Leeds United have lost their appeal of Pascal Struikj’s red card for the incident in Sunday’s match against Liverpool that saw 18-year-old midfielder Harvey Elliott sidelined with a left ankle fracture dislocation.
As a result, the violent conduct red card given to the player is upheld and Struijk will miss Leeds’ next three games. Elliott, meanwhile, now faces months of rehabilitation work.
And while many will be quick to argue Struijk didn’t mean to injure Elliott, intent has been taken out of the rules for red card challenges specifically because intent doesn’t matter. Whether it was malicious doesn’t matter. That nobody thinks Pascal Struijk set out to injure Harvey Elliott doesn’t matter.
That it was a tackle from behind, a scissor tackle that saw Struikj go through Elliott to get to the ball while pulling back on his shoulder and pinning Elliott’s ankle with his trailing leg as he followed through, is what matters.

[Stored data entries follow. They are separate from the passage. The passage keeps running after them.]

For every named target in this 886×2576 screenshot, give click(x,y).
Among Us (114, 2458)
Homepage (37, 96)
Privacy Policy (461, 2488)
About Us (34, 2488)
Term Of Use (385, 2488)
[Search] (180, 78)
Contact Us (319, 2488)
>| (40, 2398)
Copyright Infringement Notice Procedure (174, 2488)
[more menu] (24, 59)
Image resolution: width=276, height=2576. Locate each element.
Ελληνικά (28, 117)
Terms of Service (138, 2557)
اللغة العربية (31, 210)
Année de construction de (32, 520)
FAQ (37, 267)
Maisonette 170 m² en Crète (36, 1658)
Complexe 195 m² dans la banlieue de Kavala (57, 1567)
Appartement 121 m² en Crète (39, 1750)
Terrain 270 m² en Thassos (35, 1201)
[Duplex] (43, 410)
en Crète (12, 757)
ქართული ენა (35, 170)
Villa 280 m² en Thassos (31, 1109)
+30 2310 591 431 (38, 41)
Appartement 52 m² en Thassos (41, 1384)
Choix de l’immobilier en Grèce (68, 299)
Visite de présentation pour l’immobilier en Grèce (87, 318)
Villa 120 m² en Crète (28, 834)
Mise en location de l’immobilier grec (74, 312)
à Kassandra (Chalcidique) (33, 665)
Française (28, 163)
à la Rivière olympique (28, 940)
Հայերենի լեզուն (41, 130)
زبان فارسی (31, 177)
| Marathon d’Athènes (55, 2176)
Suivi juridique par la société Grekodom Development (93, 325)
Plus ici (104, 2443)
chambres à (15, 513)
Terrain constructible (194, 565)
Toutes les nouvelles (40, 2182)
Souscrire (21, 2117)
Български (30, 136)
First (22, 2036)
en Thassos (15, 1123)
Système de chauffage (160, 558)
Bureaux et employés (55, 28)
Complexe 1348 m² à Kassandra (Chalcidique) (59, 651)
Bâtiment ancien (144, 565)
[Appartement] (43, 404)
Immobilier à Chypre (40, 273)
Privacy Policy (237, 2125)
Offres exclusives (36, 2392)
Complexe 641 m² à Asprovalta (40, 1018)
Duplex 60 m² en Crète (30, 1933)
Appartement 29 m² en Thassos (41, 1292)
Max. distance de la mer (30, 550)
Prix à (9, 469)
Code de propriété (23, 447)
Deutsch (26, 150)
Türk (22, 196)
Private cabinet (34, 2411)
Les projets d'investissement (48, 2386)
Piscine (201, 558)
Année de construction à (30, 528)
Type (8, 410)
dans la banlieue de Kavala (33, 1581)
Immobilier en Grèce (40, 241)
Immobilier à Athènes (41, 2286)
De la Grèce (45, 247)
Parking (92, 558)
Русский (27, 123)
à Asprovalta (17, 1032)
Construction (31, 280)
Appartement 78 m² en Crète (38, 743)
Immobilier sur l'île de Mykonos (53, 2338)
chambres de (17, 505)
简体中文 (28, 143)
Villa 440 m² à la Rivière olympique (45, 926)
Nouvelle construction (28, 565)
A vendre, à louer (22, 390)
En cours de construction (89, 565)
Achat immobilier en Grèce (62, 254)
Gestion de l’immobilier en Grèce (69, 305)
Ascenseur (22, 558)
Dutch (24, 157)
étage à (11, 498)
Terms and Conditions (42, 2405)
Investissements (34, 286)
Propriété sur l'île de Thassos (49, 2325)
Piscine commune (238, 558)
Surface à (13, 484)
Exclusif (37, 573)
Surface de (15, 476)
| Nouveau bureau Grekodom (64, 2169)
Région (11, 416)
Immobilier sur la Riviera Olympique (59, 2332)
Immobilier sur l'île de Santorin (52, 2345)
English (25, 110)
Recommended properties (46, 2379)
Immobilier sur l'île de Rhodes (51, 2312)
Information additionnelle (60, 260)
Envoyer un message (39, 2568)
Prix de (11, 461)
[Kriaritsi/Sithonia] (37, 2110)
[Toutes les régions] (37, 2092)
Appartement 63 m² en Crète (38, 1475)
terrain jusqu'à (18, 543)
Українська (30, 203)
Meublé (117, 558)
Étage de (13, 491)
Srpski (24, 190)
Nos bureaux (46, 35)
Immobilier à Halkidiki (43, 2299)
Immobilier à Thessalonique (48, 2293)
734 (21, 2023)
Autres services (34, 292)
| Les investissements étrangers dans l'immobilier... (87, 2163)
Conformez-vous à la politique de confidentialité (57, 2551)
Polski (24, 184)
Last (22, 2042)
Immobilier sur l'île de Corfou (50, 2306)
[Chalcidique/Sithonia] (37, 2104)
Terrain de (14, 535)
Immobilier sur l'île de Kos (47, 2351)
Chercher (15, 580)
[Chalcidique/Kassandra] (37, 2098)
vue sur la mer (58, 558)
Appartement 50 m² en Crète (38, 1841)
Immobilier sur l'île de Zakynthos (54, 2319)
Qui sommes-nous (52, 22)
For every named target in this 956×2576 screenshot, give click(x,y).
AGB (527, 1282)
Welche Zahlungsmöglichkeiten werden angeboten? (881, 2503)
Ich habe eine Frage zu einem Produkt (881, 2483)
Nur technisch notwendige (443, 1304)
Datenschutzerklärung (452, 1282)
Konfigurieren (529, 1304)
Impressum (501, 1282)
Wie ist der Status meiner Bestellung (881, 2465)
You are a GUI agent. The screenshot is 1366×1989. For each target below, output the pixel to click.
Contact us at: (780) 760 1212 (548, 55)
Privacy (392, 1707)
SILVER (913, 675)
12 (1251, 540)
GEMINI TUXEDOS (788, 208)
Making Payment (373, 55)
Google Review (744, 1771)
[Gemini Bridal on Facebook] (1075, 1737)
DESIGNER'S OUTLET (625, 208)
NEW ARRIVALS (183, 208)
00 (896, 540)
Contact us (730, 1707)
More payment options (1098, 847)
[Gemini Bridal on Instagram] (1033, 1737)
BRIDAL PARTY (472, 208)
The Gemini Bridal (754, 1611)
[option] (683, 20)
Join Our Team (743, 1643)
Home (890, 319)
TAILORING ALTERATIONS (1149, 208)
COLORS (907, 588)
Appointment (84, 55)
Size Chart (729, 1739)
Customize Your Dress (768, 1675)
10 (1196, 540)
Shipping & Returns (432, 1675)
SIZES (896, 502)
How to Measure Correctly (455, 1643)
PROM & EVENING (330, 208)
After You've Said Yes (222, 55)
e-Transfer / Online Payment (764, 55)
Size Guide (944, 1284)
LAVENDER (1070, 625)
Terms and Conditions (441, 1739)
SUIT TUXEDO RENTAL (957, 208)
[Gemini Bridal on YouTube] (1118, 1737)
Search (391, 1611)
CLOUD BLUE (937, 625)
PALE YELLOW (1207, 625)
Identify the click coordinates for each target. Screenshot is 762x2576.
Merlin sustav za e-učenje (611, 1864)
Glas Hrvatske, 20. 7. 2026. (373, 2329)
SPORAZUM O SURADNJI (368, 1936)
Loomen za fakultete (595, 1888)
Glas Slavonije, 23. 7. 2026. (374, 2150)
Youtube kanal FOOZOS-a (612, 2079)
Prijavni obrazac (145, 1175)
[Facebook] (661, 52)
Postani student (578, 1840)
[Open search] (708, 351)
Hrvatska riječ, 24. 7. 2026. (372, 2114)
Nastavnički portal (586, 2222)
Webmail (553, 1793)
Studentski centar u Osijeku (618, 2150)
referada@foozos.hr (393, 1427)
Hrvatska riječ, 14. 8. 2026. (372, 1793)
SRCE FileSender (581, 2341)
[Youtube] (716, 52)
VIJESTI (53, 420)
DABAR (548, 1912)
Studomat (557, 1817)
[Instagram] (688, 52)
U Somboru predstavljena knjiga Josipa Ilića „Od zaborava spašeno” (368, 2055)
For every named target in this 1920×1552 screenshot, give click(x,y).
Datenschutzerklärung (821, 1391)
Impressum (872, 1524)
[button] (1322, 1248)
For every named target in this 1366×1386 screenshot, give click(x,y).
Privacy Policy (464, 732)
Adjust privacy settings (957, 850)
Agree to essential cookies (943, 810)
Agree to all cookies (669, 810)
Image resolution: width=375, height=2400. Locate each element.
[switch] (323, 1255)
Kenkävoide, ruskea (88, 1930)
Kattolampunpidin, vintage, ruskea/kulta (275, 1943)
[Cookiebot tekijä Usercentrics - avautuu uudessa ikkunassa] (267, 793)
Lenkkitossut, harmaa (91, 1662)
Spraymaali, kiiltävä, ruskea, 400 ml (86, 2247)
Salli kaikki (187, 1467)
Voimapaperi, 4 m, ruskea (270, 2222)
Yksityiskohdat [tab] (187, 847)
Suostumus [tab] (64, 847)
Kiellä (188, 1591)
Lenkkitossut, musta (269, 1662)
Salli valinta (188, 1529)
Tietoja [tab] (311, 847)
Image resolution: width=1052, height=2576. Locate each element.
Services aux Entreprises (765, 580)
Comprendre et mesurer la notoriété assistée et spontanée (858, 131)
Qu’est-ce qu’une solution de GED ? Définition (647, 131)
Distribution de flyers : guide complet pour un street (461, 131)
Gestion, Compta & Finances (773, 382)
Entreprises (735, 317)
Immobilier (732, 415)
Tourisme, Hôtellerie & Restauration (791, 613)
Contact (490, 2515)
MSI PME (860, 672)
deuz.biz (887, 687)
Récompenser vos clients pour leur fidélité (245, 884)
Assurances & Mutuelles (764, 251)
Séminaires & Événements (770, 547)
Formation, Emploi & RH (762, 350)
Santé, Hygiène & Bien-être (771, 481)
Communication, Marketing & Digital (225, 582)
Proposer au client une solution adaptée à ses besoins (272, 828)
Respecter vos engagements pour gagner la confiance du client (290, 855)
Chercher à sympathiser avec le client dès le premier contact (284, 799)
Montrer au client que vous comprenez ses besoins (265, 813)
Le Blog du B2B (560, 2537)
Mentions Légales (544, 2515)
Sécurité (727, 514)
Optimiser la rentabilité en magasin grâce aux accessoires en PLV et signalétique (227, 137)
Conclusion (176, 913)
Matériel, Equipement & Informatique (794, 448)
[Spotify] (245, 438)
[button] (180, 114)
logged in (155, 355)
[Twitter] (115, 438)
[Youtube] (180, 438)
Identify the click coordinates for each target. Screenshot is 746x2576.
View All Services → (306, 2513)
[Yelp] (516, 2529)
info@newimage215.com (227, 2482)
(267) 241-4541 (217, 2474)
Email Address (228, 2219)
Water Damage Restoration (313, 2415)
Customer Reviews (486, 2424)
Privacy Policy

Even with the Premier League attempting to let games flow and call fewer fouls this season, it’s the sort of tackle rightly outlawed in the rules of the game due to the high risk of it leading to injury.
The league should—and must—seek to discourage such tackles. It must make it clear that there are still lines, and so no matter the intent, crossing those lines and causing injury should and must result in punishment.
That is what has happened in this case. Struikj didn’t intend to cause injury, but his tackle was reckless and did cause it, and that he will miss three games—no more, but also no less—as a result seems entirely suitable.
When players make dangerous tackles there is a risk to the player being tackled. There must also be a risk to the player making the tackle, and today the Premier League confirmed that there is by upholding the Struikj’s red card.